Passei por muita gente na vida. Alguns, passei-lhes pelas mãos. Outros pelos olhos. Passei quase sempre indiferente e invisível. Como um espetro numa dimensão alheia. Nas ruas somos todos pontos cardinais, devotados a ir do ponto A ao ponto B. Pelo caminho há montras e carros e pessoas. Pessoas que são carne e vida. Mas tratamos de as ignorar. Como aos carros e às montras. Elas passam. Como eu passei. Às vezes pelas mãos. Às vezes pelos olhos. Mas sempre com uma indiferença que pauta a distância entre um nós muito concreto e um outro que nunca se materializa além de um etéreo ideológico e cheio de transparências.
Passei por muita gente na vida. Alguns riam. Alguns choravam. Não lhes vi o riso nem as lágrimas. Talvez porque semicerrasse os olhos rindo. Talvez porque os toldasse chorando. Nas ruas, era mais um mono com duas pernas que podiam ser motor. Mais uma modelo envergando o tecido da vergonha sobre a pele nua. E, à medida que avançamos, todos nus e decadentes, é nas roupas que, volta em vez, focamos o olhar. Como se as roupas escondessem a verdade: estamos todos sozinhos num mundo que é sala de espera. Numa sala de espera que é linha de comboio e que leva apenas à morte. Mas nós ignoramos a morte. Como ignoramos as pessoas. Centramo-nos em nós. E só.

* ITENS DE DADOS
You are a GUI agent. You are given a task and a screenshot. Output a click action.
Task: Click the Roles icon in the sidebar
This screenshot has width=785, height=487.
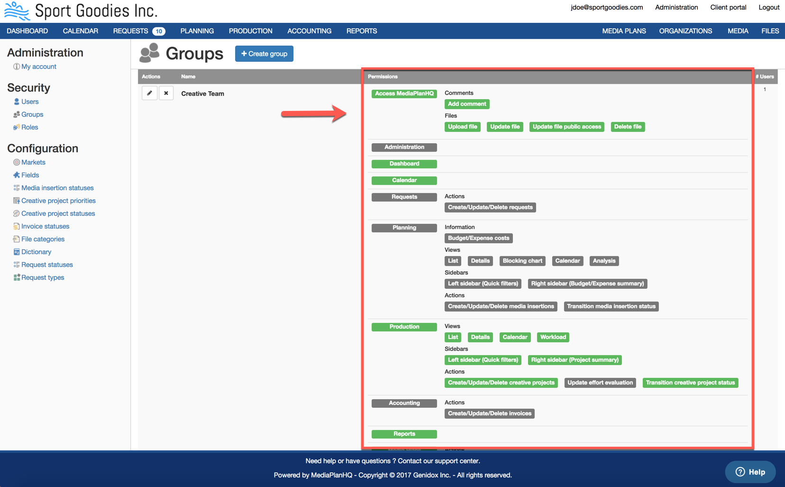17,127
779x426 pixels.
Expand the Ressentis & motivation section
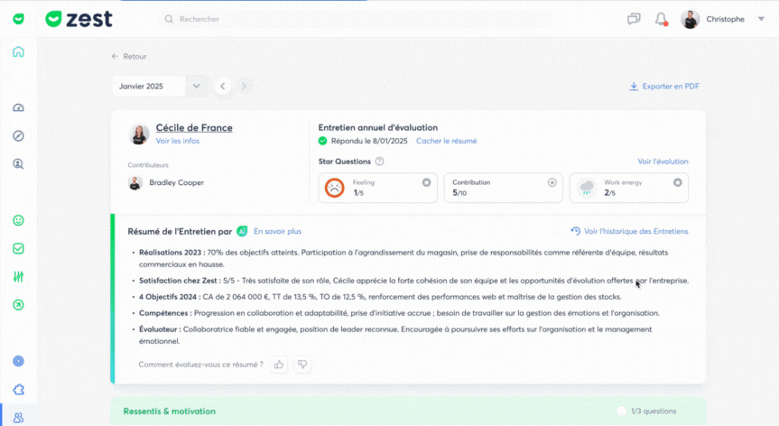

* DESCRIÇÃO DA TAREFA
Traduza para inglês a seguinte frase do texto fornecido: «Nas ruas somos todos pontos cardinais, devotados a ir do ponto A ao ponto B.» Os itens são material independente do texto fornecido.

* A RESOLUÇÃO
In the streets we are all cardinal points, devoted to going from point A to point B.